> _PROBLEM DESCRIPTION_: Word for word, set down the lines from the one that holds "Screen dimensions: 250x135" through the final line of the listing below, and exclude every picture.

> _PROVIDED RECORDS_:
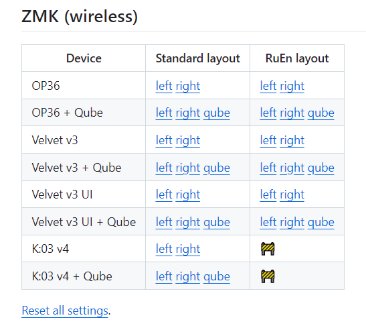Download OP36 + Qube Standard layout qube link
366x332 pixels.
coord(217,113)
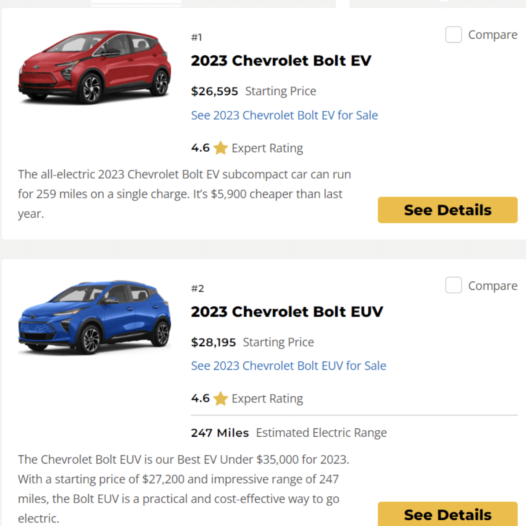The height and width of the screenshot is (526, 528).
Task: Tick the Compare checkbox for Chevrolet Bolt EV
Action: pos(454,35)
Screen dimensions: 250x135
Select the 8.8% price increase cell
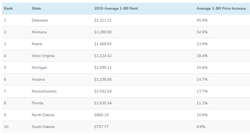[201, 127]
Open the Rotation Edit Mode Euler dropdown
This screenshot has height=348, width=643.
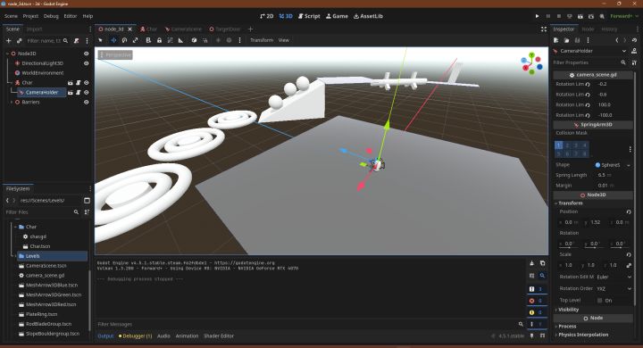614,277
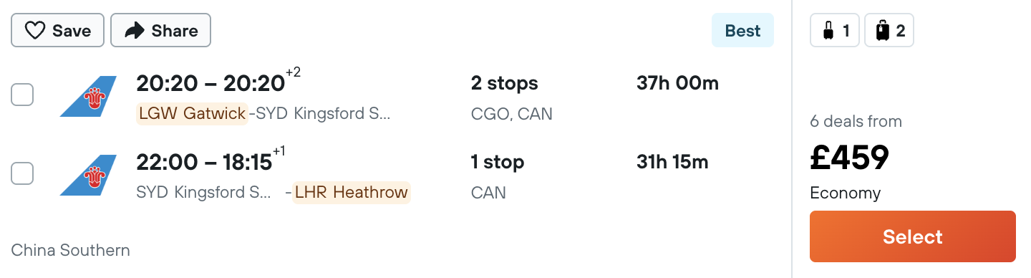Select the £459 Economy deal

[x=913, y=236]
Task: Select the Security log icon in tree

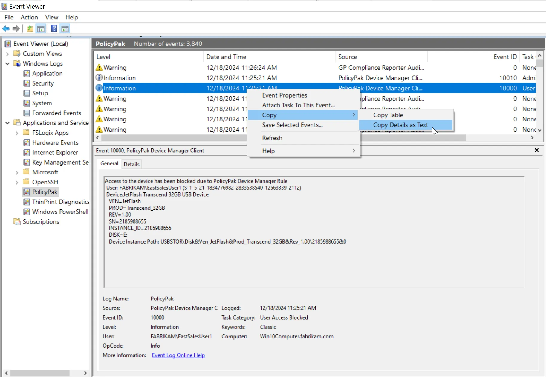Action: [27, 83]
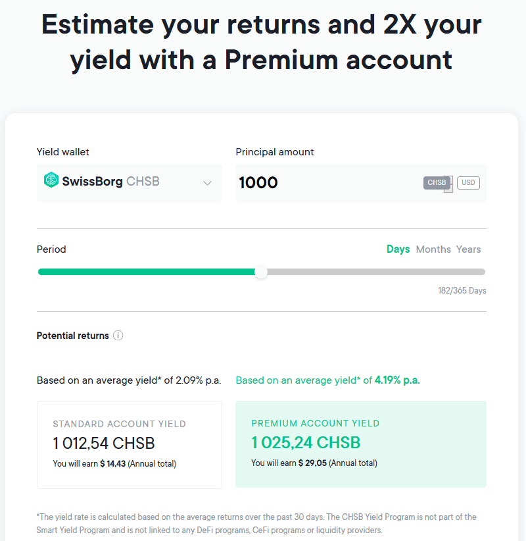The height and width of the screenshot is (541, 526).
Task: Select the Premium Account Yield card
Action: coord(361,444)

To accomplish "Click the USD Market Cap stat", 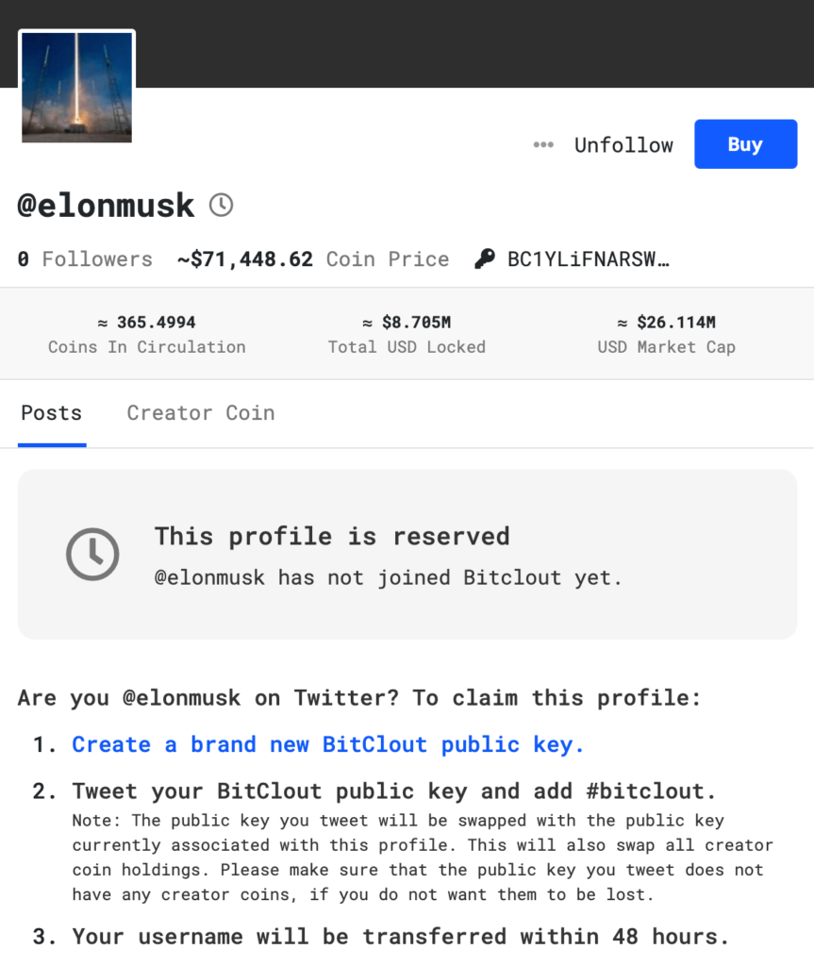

> _RESULT_:
Screen dimensions: 250x135
Select the 8.8% price increase cell
[201, 127]
Open the Rotation Edit Mode Euler dropdown
This screenshot has height=348, width=643.
614,277
Select the £459 Economy deal

[x=913, y=236]
Task: Select the Security log icon in tree

Action: [27, 83]
The height and width of the screenshot is (541, 526).
Task: Select the Premium Account Yield card
Action: coord(361,444)

To accomplish "Click the USD Market Cap stat", 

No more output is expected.